1960: Movies Sorted By Tier
Submitted by jim on Mon, 08/23/2004 - 01:08
Psycho... I think this film has the honor of being the oldest movie that is able to make me jump. Not just once, but three times. And not just on the first viewing, but on subsequent viewings. As I've watched more Hitchcock, I've been surprised by how much broader his range was than I originally presumed, but of all his great movies I think this one is the centerpiece.

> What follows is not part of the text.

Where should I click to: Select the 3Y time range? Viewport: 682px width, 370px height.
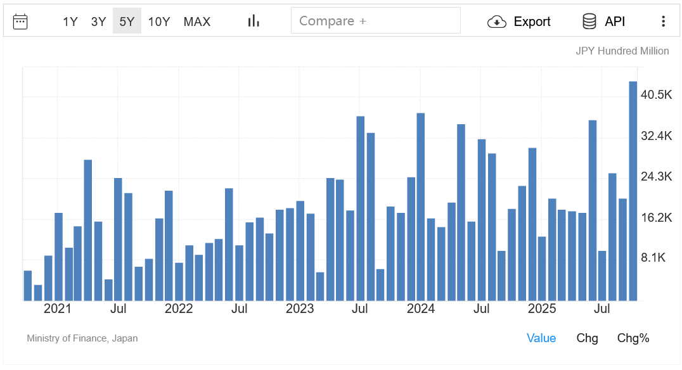tap(98, 21)
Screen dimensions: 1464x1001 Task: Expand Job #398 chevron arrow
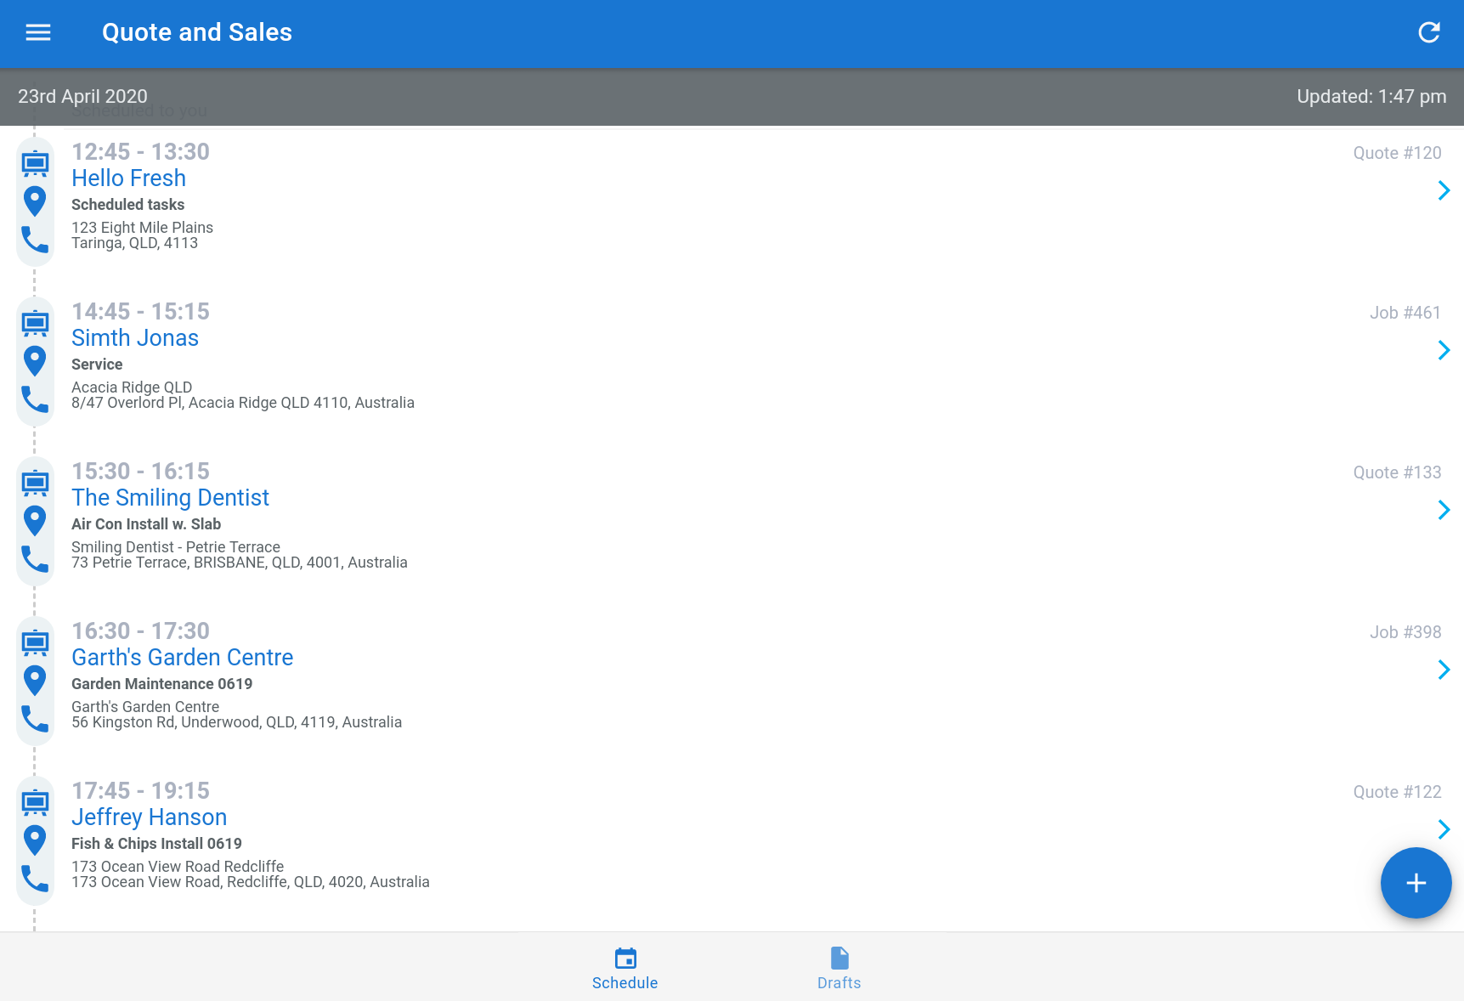pos(1443,670)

Elmer Gantry... A scathing indictment of Revivalism, or at least some of its practitioners. While this is true, the movie has quite a bit of meaty ambiguity to it. While Burt Lancaster plays a drinking, womanizing used car salesman for God, at the same time he seems to truly Believe, and he's never really evil, just lustily human. I found Jean Simmons much better suited to her role here than in Spartacus, and her character arc and Lancaster's are highly complimentary, as we get glimpses of what (possibly) lies beneath her piety and his earthiness. I've written this elsewhere, but I always had Lancaster pegged as the square-jawed hero type, but all I can find of him are anti-heros. Great stuff from him.
The Magnificent Seven
Spartacus... Kubrick's range never fails to impress. I can't believe he would direct Dr. Strangelove just four years later. To me, this movie seemed to straddle classic and modern acting styles. Jean Simmons' performance felt like it was out of the 40s, while Peter Ustinov's felt like it was out of the 70s. Everybody else was somewhere in the middle. While I enjoyed this movie, I think I would have loved it if Spartacus himself didn't seem rather one-dimensional.
Glad I Saw
The Apartment... While impressive (who could doubt it?), if I were to rank my half-dozen Billy Wilder movies, this would bring up the rear. Jack Lemmon is very good, and Shirley MacLaine is fan-damn-tastic, but I couldn't bring myself to really care if they got their acts together. I was irritated by Lemmon's rather spineless pandering to his sleazeball superiors, and by her actually going so ga-ga over king-sleazeball MacMurray (feels weird to write that, since MacMurray has this Ward Cleaver thing going on) that she'd actually. I understand that they are basically swimming in shark-infested waters, and are struggling in a world whose cynicism is about to be blown apart by the hippies, but it just didn't grab me. And god help me, I checked my watch at least twice. This review sounds MUCH more negative than I actually feel. I actually liked the movie, but I fell way short of loving it.Spoiler: Highlight to viewtry to kill herself! In Lemmon's apartment, no less!
Peeping Tom... It's no Psycho, but it has its moments. I understand the victims were supposed to be transfixed by fear, but it really seems like they could have evaded death quite easily. I don't know if I've seen a more cumbersome murder weapon. Let me put it this way: we'll play a game; I'll hold a pool cue up to my eye, gripping it at the base and about halfway up the shaft. I must keep the cue to my eye at all times. You, on the other hand, can grab the pool cue anywhere along its length except the absolute tip. If I manage to make a chalk mark on your neck or chest, you lose. If you manage to get out of the room with no such marks, I lose. I will have to reward myself a bonus point if I get through a round without a painful black eye. Now, what kind of odds will you give me? It's too bad I get hung up on details sometimes, as the characters and what motivates them is quite tantalizing and rich.
- None Yet
Could Have Missed
Breathless... Damn the French New Wave for exposing me as the cultureless lout that I am.
Should Have Missed
Ocean's Eleven... I almost gave this one up at various points, but after a loooong setup things finally picked up after the heist. And the ending (the very end, I mean) was great; it almost made me forget nearly turning it off during the first 90 minutes. In fact, the ending may be the most impressive redemption of a mediocre movie I've ever seen (of course, most mediocre movies stay mediocre right up to the closing credits). One other thing I have to say is that Frank Sinatra must have been awfully secure in his masculinity to agree to wear that sweater in his first scene. I replayed that scene for my wife and between peals of laughter she said "that has got to be the girliest sweater I've ever seen!"
El Sucko Grande
- None Yet
La Dolce Vita... Gave up after an hour. Bored senseless. Sure was pretty to look at though. I'll try it again when I've grown up some. And just this morning I sung the praises of Cellular. Tragic, really, my brains turning to oatmeal in the span of 48 hours.